Citing J.S.U.B, Defendant argues somewhat incidentally that mitigation of damages is not covered. Nowhere in J.S.U.B. is mitigation of damages mentioned. On the contrary, J.S.U.B. stands for the proposition that claims for repairing structural damage caused by the defective work of subcontractors may be covered. As a natural corollary, coverage may exist for costs to repair defective work in order to prevent further structural damage and covered loss. See, e.g. Carithers v. Mid-Continent Cas. Co., 782 F. 3d 1240, 1251 (11th Cir. 2015). [Emphasis Added]

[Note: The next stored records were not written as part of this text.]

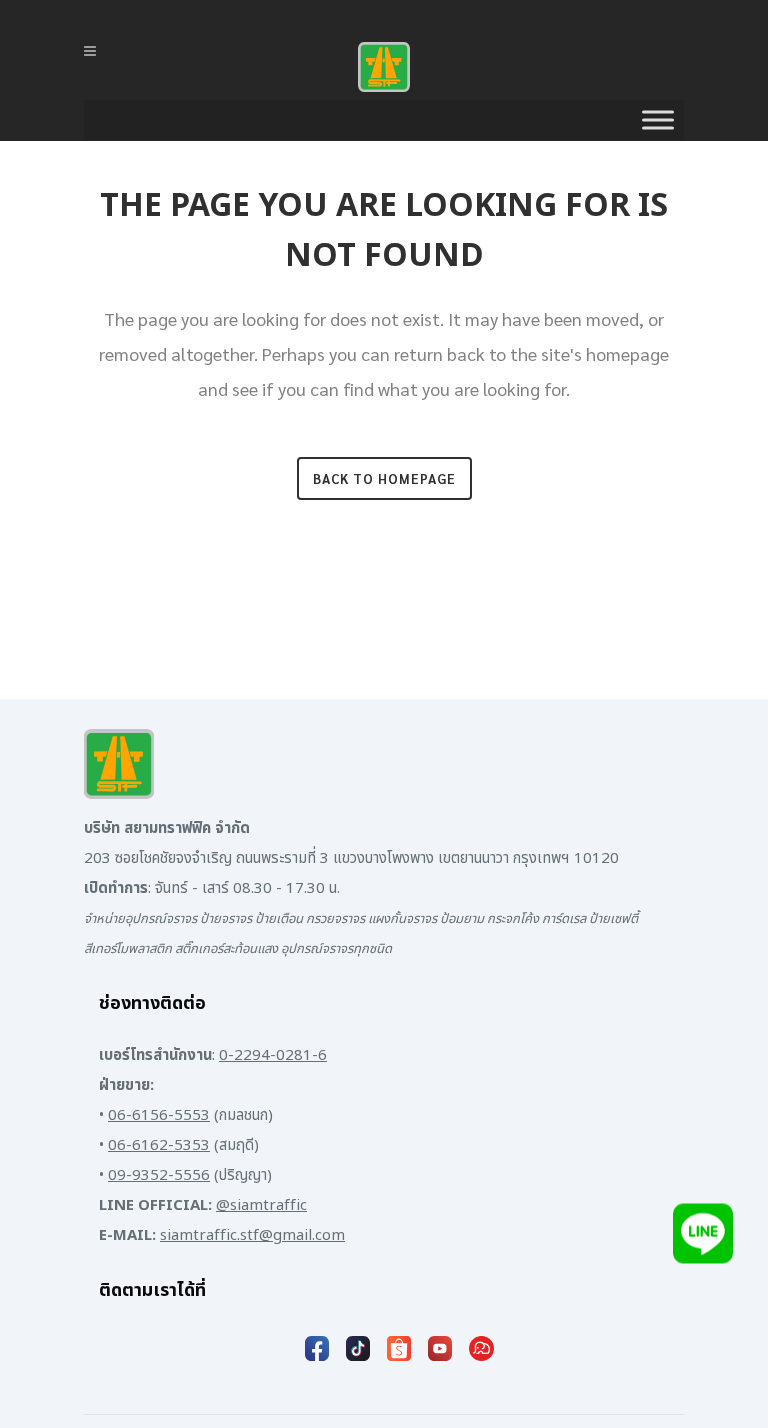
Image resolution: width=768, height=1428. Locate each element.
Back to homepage (384, 478)
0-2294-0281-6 (273, 1055)
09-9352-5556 (159, 1175)
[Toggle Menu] (658, 120)
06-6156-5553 (159, 1115)
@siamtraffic (261, 1205)
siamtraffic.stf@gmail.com (252, 1235)
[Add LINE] (703, 1237)
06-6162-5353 (159, 1145)
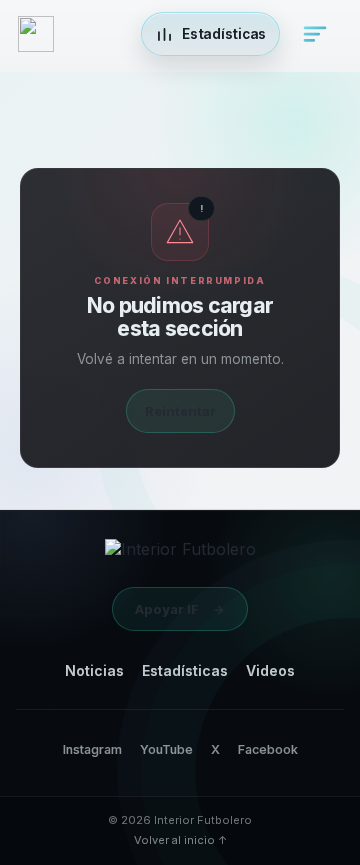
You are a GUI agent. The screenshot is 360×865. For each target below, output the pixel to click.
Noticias (94, 670)
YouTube (166, 749)
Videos (270, 670)
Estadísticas (185, 670)
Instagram (92, 749)
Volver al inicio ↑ (180, 840)
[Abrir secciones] (315, 34)
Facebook (268, 749)
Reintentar (180, 411)
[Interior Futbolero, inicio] (180, 554)
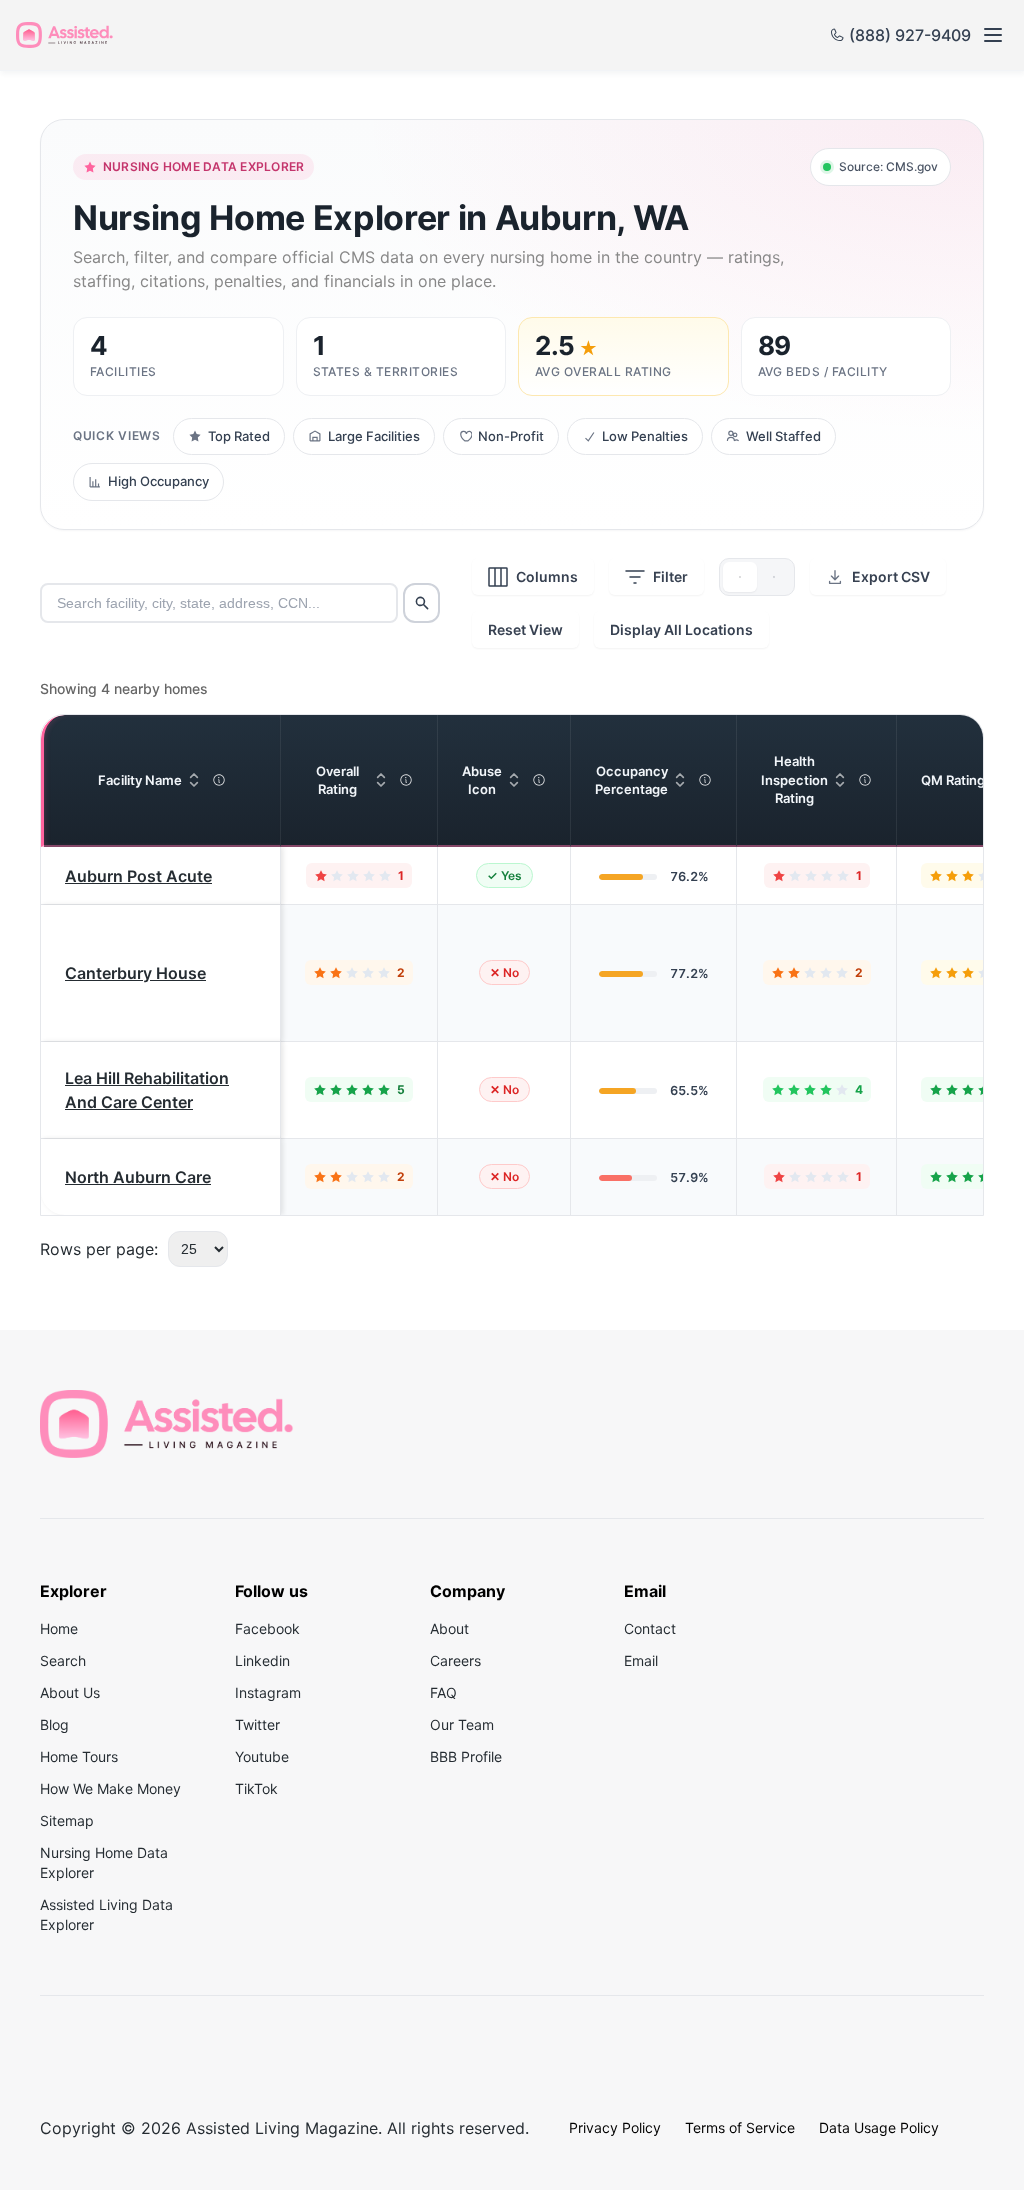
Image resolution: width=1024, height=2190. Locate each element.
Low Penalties (645, 436)
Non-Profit (511, 436)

The Court’s holding is consistent with numerous decisions across the country, finding that damage mitigation, once the property damage threshold has been established as an initial matter, are covered. See, e.g., AIU Ins. Co. v. Super. Ct., 799 P.2d 1253, 1272 (Cal. 1990) (coverage for “remedial and mitigative actions”); Globe Indem. Co. v. State, 118 Cal. Rptr. 75, 79 (Ct. App. 1974) (explaining that it would “seem strangely incongruous” to the insured “that his policy would cover him for damages to tangible property destroyed through his negligence in allowing a fire to escape but not for the sums incurred in mitigating such damages by suppressing the fire”); Am. Econ. Ins. Co. v. Commons, 552 P.2d 612, 613-14 (Or. Ct. App. 1976) (adopting rationale of Globe Indem.); Aronson Assocs., Inc. v. Pa. Nat’l Mut. Cas. Ins. Co., 14 Pa. D. & C.3d 1, 7 (C.P. 1977), aff’d 422 A.2d 689 (Pa. Super. 1979) (per curiam) (“preventive measures can be recovered where they are required to protect against a third person being harmed.”).
Indeed, “[t]o find otherwise would require the insured to intentionally allow property damage or bodily harm to occur for the damages to be covered.” Big-D Constr. Corp. v. Take it for Granite Too, 917 F. Supp. 2d 1096, 1109 (D. Nev. 2013). As explained by one court: It is folly to argue that if a policy owner does nothing and thereby permits the piling up of mountainous claims at the eventual expense of the insurance carrier, he will be held harmless of all liability, but if he makes a reasonable expenditure and prevents a catastrophe he must do so at his own cost and expense.
Leebov v. U.S. Fid. & Guar. Co., 165 A. 2d 82, 84 (Pa. 1960).
So, for now, in Florida, mitigation damages are here to stay.